A framework for fault detection and diagnostics of articulated collaborative robots based on hybrid series modelling of Artificial Intelligence algorithms

Smart factories build on cyber-physical systems as one of the most promising technological concepts. Within smart factories, condition-based and predictive maintenance are key solutions to improve competitiveness by reducing downtimes and increasing the overall equipment effectiveness. Besides, the growing interest towards operation flexibility has pushed companies to introduce novel solutions on the shop floor, leading to install cobots for advanced human-machine collaboration.

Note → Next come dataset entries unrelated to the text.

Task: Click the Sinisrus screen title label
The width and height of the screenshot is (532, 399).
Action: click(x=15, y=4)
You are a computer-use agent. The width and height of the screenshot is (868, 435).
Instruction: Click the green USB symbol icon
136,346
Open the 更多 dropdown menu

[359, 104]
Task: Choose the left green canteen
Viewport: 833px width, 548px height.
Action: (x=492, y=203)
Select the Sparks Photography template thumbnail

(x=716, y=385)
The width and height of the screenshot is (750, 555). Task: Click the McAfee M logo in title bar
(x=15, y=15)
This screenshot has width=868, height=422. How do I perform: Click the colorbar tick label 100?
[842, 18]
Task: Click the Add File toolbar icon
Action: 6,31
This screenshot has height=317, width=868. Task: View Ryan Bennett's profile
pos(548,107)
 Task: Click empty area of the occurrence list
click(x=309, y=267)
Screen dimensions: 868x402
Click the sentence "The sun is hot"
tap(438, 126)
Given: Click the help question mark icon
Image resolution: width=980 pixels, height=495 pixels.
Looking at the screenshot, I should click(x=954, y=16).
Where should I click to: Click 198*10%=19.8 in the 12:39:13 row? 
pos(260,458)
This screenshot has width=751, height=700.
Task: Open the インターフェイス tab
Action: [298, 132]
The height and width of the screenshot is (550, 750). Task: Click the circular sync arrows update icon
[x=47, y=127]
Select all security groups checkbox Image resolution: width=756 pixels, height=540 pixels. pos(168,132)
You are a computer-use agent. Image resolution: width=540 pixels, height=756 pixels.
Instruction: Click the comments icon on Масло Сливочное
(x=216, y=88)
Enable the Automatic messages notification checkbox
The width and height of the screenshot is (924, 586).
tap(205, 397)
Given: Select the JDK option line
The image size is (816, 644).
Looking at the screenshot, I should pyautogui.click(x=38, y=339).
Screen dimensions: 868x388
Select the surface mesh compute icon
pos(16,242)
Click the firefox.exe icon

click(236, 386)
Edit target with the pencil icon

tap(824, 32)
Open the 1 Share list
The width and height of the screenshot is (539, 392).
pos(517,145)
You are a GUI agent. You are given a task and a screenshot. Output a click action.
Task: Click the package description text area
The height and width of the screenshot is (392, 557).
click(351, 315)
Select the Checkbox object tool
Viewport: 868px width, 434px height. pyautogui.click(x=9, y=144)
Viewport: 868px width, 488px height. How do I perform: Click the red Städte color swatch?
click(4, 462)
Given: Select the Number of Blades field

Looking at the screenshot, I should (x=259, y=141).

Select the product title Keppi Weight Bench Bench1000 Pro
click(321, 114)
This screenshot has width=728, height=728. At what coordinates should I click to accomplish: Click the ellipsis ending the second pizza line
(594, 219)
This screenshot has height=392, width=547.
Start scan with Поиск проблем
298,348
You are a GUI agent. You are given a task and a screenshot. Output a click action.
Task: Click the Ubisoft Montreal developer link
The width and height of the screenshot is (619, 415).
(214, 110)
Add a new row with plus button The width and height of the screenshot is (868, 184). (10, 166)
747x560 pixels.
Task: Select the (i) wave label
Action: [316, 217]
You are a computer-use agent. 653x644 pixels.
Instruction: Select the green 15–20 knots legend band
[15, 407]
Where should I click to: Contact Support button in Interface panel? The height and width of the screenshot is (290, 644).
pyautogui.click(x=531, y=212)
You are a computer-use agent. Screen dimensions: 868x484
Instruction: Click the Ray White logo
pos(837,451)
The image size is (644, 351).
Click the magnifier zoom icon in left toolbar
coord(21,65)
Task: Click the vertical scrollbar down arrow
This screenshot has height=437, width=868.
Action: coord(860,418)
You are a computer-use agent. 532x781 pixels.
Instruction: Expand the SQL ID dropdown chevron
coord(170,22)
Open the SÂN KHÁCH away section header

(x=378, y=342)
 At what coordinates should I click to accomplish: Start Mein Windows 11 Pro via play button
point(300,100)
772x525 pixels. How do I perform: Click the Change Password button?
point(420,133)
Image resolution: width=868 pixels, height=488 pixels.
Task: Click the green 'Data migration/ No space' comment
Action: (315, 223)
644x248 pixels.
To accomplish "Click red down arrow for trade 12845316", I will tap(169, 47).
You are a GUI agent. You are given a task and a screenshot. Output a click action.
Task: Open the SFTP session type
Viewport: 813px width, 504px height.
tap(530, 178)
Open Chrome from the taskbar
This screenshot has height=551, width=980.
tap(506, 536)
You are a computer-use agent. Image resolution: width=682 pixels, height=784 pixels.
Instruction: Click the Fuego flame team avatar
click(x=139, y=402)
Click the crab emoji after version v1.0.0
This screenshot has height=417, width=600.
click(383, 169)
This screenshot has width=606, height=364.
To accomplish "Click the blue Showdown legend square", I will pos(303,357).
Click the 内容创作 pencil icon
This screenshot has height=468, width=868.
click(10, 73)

Despite their reliability, also cobots are subjected to degradation and functional failures may influence their operation, leading to anomalous trajectories. In this context, the literature shows gaps in what concerns a systematic adoption of condition-based and predictive maintenance to monitor and predict the health state of cobots to finally assure their expected performance. This work proposes an approach that leverages on a framework for fault detection and diagnostics of cobots inspired by the Prognostics and Health Management process as a guideline. The goal is to habilitate first-level maintenance, which aims at informing the operator about anomalous trajectories. The framework is enabled by a modular structure consisting of hybrid series modelling of unsupervised Artificial Intelligence algorithms, and it is assessed by inducing three functional failures in a 7-axis collaborative robot used for pick and place operations. The framework demonstrates the capability to accommodate and handle different trajectories while notifying the unhealthy state of cobots. Thanks to its structure, the framework is open to testing and comparing more algorithms in future research to identify the best-in-class in each of the proposed steps given the operational context on the shop floor.